Exercise aim — Please copy out every line of the listing below in which the word "Safety" appears.

BEGIN Data provided

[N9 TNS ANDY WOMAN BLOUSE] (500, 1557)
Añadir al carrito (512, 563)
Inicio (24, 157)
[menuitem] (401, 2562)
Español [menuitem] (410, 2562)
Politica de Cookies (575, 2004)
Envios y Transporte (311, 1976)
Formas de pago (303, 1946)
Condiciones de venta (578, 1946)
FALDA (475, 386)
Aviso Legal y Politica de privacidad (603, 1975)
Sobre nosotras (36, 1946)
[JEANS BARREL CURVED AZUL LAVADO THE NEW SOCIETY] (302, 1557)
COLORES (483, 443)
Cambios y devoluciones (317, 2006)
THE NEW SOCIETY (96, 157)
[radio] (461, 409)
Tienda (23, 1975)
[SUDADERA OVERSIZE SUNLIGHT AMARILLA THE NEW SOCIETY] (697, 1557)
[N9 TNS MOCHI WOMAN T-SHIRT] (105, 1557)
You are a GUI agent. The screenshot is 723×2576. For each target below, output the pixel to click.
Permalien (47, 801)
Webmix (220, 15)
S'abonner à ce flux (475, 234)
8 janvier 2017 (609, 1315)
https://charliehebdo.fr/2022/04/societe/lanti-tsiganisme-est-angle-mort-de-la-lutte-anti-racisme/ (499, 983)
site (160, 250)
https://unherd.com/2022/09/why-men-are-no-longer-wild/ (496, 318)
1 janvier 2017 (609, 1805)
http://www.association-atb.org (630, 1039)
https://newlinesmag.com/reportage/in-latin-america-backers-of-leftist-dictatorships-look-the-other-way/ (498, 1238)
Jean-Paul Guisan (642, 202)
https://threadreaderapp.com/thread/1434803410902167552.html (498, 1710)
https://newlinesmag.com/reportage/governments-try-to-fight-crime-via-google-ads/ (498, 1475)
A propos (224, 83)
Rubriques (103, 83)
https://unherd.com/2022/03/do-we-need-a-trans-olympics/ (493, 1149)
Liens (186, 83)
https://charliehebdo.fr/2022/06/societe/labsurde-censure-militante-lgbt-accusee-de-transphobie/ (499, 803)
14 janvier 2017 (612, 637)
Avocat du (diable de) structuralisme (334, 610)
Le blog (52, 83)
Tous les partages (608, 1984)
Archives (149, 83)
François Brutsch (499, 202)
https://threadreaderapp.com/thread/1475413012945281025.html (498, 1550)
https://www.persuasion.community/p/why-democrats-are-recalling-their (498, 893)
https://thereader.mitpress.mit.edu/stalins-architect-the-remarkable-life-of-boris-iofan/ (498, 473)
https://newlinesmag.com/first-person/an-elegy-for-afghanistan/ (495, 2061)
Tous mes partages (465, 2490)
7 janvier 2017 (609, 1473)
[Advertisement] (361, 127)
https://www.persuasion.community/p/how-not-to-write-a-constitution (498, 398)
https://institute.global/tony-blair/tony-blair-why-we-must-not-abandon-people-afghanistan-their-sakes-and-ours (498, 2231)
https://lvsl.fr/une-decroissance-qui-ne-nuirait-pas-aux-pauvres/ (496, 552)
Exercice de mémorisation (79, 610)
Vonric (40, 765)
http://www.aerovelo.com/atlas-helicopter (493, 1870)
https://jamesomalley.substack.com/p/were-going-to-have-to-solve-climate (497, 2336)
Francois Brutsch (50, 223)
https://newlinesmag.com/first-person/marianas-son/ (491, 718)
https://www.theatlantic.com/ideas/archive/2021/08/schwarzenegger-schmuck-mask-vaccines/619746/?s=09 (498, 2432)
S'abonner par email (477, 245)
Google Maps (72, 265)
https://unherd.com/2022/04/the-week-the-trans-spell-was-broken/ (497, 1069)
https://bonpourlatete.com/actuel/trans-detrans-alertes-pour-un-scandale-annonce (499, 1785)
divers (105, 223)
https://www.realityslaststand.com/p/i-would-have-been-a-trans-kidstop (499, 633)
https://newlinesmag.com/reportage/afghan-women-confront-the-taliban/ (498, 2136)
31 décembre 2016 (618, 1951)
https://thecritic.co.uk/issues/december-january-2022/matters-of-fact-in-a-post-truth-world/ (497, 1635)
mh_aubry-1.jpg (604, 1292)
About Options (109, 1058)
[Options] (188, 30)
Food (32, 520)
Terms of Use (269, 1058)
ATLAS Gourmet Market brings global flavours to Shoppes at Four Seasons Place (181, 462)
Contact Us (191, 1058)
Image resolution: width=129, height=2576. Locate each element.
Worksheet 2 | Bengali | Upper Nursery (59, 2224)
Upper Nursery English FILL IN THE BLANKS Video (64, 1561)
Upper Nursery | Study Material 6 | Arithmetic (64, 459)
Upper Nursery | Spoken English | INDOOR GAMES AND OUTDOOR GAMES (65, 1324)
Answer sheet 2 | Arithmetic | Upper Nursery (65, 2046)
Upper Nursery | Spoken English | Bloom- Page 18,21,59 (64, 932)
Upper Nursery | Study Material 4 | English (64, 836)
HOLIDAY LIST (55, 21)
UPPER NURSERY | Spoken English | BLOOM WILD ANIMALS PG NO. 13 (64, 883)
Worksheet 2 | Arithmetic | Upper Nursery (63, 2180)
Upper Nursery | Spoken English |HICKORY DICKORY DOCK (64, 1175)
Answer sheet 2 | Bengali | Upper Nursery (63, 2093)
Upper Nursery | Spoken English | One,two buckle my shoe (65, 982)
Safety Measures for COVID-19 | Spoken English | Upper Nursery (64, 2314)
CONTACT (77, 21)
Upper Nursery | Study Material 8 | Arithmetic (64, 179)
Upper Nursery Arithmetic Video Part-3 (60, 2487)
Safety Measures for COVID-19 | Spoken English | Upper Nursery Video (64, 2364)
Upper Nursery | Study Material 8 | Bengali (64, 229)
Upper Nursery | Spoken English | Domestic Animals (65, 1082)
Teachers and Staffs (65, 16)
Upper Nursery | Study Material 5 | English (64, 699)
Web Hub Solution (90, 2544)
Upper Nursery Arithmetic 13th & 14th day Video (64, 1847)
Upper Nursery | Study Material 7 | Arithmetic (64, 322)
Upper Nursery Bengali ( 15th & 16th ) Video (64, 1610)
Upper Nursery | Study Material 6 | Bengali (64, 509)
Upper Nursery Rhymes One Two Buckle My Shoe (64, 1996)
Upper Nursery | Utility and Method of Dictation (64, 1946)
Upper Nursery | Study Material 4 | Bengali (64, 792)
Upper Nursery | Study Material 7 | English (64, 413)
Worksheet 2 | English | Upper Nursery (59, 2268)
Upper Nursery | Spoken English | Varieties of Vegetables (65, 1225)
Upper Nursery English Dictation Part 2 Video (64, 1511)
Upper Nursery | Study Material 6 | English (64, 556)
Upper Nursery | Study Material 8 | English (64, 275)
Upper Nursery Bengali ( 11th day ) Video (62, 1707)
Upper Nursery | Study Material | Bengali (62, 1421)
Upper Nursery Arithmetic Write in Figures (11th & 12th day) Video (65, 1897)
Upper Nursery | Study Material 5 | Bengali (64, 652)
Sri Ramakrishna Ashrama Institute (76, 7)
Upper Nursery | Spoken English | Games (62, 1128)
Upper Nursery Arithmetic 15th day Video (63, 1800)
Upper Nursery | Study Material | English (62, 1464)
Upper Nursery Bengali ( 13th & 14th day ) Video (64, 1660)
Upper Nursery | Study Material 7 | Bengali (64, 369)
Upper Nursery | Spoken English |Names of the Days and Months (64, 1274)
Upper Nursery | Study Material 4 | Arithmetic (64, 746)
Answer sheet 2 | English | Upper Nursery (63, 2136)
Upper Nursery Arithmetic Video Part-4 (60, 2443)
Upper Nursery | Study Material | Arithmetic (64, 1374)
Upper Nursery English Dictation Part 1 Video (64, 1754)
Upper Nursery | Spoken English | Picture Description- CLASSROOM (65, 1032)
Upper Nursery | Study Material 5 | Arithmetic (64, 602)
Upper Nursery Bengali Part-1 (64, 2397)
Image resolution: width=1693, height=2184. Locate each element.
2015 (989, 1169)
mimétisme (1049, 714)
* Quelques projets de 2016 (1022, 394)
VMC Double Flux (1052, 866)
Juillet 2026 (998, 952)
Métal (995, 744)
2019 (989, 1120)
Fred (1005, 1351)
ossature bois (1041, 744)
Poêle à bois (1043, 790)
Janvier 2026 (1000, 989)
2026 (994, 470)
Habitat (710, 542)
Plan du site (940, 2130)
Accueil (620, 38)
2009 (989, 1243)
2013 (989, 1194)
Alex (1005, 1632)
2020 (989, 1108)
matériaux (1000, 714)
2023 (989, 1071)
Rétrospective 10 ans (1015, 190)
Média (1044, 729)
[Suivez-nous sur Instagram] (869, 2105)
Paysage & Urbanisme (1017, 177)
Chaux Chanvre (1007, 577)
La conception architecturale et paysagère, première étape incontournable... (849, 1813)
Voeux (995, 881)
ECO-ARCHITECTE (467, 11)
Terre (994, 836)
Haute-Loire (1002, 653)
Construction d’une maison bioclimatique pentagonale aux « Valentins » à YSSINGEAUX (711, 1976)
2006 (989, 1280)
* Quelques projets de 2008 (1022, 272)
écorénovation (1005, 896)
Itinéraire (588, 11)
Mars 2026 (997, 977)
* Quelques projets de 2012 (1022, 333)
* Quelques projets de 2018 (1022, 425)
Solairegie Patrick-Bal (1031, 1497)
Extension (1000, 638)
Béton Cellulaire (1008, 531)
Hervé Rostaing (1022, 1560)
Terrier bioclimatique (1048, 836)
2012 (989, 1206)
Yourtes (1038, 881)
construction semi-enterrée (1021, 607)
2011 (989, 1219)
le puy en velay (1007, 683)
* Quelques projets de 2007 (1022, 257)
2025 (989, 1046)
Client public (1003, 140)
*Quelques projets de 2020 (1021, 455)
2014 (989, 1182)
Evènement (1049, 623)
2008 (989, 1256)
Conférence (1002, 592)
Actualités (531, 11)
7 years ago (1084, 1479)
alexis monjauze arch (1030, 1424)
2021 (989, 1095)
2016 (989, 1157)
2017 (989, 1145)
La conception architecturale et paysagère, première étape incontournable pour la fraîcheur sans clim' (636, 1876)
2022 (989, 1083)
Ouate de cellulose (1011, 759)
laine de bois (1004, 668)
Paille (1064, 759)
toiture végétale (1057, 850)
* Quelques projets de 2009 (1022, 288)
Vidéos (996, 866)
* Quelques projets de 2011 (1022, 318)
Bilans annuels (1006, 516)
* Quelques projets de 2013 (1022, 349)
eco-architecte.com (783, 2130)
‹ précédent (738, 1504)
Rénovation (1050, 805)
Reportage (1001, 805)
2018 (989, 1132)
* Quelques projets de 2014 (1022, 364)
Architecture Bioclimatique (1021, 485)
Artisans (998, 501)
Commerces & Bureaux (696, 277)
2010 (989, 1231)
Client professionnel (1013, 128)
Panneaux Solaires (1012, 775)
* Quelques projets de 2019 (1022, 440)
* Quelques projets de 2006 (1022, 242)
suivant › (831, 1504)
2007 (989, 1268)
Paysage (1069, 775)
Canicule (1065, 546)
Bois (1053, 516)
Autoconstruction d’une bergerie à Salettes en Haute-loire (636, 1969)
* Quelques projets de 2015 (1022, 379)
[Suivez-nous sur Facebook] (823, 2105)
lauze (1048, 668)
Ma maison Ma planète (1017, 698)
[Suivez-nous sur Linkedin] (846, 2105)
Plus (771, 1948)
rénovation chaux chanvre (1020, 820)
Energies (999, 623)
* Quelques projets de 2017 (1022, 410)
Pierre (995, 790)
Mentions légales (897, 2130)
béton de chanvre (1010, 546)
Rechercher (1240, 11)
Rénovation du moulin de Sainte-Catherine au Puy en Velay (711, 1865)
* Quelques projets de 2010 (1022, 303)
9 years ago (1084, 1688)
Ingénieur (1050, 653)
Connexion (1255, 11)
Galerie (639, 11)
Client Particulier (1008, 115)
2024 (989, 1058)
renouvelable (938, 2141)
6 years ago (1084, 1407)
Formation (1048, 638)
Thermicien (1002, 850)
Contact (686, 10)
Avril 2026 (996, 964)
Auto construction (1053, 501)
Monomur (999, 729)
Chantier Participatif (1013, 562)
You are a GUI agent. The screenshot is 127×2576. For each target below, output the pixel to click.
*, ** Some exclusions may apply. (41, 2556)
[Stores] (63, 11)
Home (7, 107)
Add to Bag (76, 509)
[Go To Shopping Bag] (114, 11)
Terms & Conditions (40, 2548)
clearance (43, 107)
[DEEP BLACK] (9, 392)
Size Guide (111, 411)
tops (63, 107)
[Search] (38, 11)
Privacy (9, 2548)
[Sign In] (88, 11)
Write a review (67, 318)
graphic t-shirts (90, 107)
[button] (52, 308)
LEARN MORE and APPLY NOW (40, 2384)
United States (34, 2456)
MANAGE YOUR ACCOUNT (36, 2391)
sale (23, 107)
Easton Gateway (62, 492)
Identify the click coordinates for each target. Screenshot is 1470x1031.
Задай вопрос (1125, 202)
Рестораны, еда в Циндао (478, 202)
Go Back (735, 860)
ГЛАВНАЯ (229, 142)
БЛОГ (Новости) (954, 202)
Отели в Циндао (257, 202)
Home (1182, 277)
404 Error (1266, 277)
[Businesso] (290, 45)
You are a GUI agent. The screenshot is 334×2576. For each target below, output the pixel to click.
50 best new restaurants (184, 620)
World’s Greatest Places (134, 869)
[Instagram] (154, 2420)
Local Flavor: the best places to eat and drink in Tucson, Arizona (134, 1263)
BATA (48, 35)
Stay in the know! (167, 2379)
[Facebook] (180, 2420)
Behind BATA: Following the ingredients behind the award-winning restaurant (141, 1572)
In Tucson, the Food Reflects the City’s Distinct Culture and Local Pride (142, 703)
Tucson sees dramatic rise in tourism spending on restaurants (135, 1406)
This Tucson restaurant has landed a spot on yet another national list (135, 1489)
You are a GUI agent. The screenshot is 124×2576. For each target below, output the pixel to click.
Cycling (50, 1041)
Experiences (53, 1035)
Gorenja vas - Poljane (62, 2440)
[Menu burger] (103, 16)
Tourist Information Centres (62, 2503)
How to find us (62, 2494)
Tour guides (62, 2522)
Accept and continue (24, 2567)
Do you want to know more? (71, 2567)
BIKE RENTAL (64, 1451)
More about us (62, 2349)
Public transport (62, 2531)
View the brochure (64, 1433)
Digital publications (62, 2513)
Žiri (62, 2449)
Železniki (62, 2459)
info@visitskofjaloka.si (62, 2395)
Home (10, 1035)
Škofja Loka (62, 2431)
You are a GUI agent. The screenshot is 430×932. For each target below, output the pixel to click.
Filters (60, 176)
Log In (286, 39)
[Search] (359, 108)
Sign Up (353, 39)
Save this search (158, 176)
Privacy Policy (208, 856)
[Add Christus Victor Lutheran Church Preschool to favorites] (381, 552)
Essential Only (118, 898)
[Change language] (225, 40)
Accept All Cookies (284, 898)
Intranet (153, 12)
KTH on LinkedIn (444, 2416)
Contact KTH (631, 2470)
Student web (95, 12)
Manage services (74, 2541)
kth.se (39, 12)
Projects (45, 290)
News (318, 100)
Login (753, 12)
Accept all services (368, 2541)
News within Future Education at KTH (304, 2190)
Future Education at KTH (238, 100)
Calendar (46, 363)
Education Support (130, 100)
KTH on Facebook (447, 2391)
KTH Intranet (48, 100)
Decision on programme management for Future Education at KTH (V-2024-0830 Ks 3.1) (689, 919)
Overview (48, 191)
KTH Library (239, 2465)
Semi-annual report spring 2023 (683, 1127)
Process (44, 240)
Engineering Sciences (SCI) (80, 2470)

END Data provided

Response box —
Safety Measures for COVID-19 | Spoken English | Upper Nursery (64, 2314)
Safety Measures for COVID-19 | Spoken English | Upper Nursery Video (64, 2364)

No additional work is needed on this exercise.